Only one student responded to the job announcement: Steven Easter, then a third-year mechanical engineering major.
“I was curious about what they had to offer, but I didn’t call them until the day of the application deadline,” Easter said.
He got a last-minute interview and brought with him his brother and lab partner, Jonathan Turman, also a third-year mechanical engineering major.
They got the job: to build over the summer an unmanned aerial vehicle, using 3-D printing technology. In other words, a plastic plane, to be designed, fabricated, built and test-flown between May and August. A real-world engineering challenge, and part of a Department of the Army project to study the feasibility of using such planes.
Three-dimensional printing is, as the name implies, the production or “printing” of actual objects, such as parts for a small airplane, by using a machine that traces out layers of melted plastic in specific shapes until it builds up a piece exactly according to the size and dimensions specified in a computer-aided drawing produced by an engineer.
In this case, the engineers were Easter and Turman, working with insight from their adviser, mechanical and aerospace engineering professor David Sheffler, a U.Va.
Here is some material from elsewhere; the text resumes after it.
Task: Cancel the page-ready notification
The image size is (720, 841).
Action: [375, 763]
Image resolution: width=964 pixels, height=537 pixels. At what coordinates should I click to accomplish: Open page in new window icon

Engineering School alumnus and 20-year veteran of the aerospace industry.
It was a daunting project – producing a plane with a 6.5-foot wingspan, made from assembled “printed” parts. The students sometimes put in 80-hour workweeks, with many long nights in the lab.
“It was sort of a seat-of-the-pants thing at first – wham, bang,” Easter said. “But we kept banging away and became more confident as we kept designing and printing out new parts.”
Sheffler said he had confidence in them “the entire way.”
The way eventually led to assembly of the plane and four test flights in August and early September at Milton Airfield near Keswick. It achieved a cruising speed of 45 mph and is only the third 3-D printed plane known to have been built and flown.
During the first test, the plane’s nosepiece was damaged while the plane taxied around the field.
“We dogged it,” Easter said. “But we printed a new nose.”
That ability to make and modify new parts is the beauty of 3-D printing, said Sheffler, who works with students in the Engineering School’s Rapid Prototyping Lab. The lab includes seven 3-D printers used as real-world teaching tools.
“Rapid prototyping means rapid in small quantities,” Sheffler said. “It’s fluid, in that it allows students to evolve their parts and make changes as they go – design a piece, print it, make needed modifications to the design, and print a new piece. They can do this until they have exactly what they want.”
The technology also allows students to take on complex design projects that previously were impractical.